Marina Mališauskienė

Personal information
- Born: 22 August 1966 (age 59)

Chess career
- Country: Lithuania
- Peak rating: 2170 (July 1993)

= Marina Mališauskienė =

Lithuanian chess player (born 1966)

Marina Mališauskienė (née Kurkul, born 22 August 1966) is a Lithuanian chess player. She is two times winner of the Lithuanian Women's Chess Championship (1985, 1993).

== Biography ==
Marina is a student of Vilniaus fortas chess school and her trainer was Lithuanian chess master Vaidas Sakalauskas.

From 1981 to 1995, she participated regularly at the Lithuanian Women's Chess Championships and won five medals: 2 gold (1985, 1993), 2 silver (1983, 1991) and bronze (1987). In 1986, she shared 3rd-4th places, but lost the bronze medal in additional coefficient.

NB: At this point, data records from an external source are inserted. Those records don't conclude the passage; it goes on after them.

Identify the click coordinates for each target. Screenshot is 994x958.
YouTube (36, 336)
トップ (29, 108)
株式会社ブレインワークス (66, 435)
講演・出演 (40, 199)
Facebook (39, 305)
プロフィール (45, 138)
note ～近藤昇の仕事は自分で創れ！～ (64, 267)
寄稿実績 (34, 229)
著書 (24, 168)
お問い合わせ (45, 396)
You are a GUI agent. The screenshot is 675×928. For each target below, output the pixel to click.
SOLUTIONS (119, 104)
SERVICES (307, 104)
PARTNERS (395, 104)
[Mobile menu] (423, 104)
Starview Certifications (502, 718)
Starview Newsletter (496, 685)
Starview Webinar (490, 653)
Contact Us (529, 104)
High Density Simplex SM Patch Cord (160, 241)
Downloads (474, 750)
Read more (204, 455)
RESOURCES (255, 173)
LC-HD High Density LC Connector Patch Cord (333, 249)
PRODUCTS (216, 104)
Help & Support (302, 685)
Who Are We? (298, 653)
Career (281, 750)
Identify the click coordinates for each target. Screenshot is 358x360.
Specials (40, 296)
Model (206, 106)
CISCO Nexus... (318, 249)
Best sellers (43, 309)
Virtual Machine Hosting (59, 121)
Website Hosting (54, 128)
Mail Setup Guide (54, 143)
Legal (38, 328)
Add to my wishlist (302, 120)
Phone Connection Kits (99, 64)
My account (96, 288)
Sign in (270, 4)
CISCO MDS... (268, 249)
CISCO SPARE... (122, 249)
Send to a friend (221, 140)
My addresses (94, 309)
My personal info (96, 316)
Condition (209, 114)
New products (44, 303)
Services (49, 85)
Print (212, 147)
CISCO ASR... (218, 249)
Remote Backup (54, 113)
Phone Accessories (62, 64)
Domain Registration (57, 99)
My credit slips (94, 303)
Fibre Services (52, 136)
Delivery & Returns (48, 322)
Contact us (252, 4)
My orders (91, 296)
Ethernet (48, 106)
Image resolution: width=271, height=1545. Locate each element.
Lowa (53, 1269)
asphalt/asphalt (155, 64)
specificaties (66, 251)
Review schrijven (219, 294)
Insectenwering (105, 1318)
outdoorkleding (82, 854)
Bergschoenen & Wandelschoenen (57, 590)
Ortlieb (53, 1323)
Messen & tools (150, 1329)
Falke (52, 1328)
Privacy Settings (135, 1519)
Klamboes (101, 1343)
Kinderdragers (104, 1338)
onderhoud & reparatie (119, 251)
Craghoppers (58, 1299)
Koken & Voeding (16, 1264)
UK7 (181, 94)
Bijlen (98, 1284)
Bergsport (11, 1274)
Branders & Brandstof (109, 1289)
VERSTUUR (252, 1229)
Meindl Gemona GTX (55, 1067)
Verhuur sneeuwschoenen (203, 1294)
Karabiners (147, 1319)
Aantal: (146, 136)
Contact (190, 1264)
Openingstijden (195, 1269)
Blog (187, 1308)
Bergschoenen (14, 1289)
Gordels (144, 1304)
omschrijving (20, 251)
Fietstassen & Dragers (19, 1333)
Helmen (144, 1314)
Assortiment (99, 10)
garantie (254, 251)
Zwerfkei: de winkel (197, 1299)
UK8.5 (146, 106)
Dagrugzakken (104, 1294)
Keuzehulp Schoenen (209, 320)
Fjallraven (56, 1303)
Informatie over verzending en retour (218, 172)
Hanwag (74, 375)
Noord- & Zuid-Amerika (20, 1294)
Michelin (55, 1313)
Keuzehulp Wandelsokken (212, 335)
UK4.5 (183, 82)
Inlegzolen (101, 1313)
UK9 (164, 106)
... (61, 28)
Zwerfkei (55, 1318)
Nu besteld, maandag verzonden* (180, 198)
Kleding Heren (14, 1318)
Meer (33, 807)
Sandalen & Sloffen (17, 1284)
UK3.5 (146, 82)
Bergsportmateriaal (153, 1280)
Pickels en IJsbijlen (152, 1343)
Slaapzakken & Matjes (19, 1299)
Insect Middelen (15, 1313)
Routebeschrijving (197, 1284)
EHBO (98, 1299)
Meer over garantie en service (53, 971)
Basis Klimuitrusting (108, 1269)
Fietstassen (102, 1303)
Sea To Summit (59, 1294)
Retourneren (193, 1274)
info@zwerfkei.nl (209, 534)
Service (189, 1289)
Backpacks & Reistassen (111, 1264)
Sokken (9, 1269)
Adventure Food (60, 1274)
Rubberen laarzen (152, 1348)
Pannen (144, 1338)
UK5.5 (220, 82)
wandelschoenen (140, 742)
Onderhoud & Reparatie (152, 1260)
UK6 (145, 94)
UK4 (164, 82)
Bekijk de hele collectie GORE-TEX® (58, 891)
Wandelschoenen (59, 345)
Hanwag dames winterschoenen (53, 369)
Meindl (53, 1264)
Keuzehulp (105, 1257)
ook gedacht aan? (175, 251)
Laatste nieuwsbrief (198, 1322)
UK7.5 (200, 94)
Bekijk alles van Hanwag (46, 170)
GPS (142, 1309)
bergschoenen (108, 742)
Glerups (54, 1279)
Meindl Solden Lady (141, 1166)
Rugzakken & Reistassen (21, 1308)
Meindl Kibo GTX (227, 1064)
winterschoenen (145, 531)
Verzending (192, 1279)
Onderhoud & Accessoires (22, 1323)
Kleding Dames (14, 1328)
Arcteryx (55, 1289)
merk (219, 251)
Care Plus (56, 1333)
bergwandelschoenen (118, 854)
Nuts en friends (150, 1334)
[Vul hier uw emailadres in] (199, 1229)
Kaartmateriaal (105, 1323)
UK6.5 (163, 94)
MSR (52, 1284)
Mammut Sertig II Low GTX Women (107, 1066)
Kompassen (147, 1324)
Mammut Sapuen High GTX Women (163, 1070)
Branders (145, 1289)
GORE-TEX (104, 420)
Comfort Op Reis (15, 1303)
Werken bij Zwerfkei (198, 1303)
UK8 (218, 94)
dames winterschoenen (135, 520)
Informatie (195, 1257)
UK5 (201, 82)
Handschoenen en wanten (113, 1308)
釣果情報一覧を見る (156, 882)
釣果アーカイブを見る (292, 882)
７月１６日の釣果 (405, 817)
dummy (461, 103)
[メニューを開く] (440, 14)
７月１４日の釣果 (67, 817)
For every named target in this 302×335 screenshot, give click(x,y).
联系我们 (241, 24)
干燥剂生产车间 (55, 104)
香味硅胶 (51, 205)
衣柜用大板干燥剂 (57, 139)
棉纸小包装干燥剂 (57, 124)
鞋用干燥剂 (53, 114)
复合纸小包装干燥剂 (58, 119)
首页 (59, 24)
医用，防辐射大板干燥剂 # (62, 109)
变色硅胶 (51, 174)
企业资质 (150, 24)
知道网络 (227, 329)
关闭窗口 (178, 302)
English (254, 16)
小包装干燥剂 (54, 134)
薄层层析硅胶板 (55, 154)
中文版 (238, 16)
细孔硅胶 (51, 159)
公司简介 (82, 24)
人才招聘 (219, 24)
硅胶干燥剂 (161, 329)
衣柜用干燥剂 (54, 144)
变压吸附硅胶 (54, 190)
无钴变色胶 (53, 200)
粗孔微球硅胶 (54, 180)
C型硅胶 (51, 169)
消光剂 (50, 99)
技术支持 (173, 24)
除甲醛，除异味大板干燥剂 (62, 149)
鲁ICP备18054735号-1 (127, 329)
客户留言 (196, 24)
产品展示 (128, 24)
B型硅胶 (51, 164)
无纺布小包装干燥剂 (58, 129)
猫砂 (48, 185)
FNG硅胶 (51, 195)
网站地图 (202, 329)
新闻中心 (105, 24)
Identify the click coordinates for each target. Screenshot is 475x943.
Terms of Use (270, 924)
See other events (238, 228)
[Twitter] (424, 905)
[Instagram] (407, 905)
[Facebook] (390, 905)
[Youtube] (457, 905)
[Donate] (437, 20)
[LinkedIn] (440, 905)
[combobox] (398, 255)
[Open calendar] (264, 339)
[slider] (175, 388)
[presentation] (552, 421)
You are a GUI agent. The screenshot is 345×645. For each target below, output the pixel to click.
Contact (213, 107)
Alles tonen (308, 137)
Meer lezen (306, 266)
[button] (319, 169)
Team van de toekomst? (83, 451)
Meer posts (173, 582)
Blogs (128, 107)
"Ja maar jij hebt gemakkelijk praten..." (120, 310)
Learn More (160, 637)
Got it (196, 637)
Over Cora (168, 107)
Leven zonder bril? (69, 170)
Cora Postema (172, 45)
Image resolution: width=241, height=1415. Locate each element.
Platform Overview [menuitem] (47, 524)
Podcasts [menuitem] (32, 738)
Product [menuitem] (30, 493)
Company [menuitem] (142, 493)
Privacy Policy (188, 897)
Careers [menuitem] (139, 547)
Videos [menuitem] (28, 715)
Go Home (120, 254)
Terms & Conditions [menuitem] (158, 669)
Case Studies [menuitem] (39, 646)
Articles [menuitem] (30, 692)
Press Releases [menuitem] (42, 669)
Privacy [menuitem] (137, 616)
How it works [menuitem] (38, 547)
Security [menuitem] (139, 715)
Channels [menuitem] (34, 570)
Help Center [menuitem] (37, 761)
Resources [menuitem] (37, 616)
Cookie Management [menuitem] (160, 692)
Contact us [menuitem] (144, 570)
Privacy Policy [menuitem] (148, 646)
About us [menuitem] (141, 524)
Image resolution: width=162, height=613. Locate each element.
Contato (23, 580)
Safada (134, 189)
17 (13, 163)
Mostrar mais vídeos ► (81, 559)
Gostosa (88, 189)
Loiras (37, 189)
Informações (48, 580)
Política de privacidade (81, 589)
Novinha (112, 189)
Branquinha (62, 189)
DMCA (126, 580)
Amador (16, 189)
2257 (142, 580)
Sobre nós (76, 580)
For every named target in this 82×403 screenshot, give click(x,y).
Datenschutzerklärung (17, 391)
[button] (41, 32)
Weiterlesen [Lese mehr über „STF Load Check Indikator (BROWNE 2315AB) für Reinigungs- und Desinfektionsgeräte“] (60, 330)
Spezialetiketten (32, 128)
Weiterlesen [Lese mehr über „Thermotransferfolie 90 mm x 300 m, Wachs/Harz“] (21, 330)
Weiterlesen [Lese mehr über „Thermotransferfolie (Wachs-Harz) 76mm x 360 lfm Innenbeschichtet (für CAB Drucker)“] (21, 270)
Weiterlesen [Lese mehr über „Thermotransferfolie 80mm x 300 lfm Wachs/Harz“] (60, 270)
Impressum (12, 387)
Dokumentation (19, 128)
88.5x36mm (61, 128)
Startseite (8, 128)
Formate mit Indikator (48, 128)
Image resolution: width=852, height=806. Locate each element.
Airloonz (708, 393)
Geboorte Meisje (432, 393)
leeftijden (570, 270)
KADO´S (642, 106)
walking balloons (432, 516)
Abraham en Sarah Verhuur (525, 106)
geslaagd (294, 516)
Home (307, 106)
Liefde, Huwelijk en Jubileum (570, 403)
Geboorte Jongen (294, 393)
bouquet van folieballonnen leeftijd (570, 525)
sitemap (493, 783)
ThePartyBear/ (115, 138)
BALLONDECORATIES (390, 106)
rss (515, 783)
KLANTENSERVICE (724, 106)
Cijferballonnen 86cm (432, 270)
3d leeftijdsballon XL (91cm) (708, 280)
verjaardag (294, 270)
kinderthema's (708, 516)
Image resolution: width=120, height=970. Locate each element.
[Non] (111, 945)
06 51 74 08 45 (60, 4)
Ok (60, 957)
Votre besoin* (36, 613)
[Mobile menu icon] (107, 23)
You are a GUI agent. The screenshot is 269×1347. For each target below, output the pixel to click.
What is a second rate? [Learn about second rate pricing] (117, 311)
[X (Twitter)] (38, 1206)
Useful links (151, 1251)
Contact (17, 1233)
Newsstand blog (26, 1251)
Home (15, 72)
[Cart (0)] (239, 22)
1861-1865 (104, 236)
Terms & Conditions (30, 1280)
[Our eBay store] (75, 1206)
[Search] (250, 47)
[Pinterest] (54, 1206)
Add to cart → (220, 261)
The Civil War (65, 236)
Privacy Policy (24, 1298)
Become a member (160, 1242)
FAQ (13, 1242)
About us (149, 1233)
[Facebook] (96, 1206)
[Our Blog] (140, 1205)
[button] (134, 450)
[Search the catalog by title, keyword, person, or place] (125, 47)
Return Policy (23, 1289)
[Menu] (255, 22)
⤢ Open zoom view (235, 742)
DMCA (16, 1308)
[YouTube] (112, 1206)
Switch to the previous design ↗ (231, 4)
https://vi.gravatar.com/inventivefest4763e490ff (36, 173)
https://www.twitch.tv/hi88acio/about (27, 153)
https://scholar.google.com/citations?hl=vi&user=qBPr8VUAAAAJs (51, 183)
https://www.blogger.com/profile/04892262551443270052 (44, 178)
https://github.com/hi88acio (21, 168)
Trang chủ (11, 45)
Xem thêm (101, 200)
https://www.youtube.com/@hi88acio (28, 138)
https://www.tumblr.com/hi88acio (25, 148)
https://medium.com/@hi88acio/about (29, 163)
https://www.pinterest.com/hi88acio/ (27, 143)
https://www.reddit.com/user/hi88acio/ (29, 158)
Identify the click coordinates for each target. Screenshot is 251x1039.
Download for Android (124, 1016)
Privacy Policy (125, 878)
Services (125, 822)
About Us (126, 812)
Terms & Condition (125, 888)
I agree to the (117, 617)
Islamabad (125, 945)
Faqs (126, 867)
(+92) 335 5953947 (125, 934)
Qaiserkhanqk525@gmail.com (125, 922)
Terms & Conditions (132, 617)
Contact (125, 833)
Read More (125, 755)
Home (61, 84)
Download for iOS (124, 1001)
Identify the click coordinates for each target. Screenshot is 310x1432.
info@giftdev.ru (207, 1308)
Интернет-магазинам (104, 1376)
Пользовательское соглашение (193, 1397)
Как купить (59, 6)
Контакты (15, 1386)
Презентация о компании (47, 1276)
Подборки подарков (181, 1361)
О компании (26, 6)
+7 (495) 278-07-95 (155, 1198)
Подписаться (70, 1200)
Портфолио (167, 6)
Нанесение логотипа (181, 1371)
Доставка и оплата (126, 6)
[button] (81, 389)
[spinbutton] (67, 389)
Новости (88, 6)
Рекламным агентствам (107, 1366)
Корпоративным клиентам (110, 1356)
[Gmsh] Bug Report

From 1996 to 2010 Marina did not participate in high-level chess tournaments. In 2011, she again took part in the Lithuanian Women's Chess Championship, and began to actively participate in team chess tournaments.

She is the winner of the Lithuanian Women's Team Chess Championship in 2015 (played on the 3rd board) as a member of the Forto club team.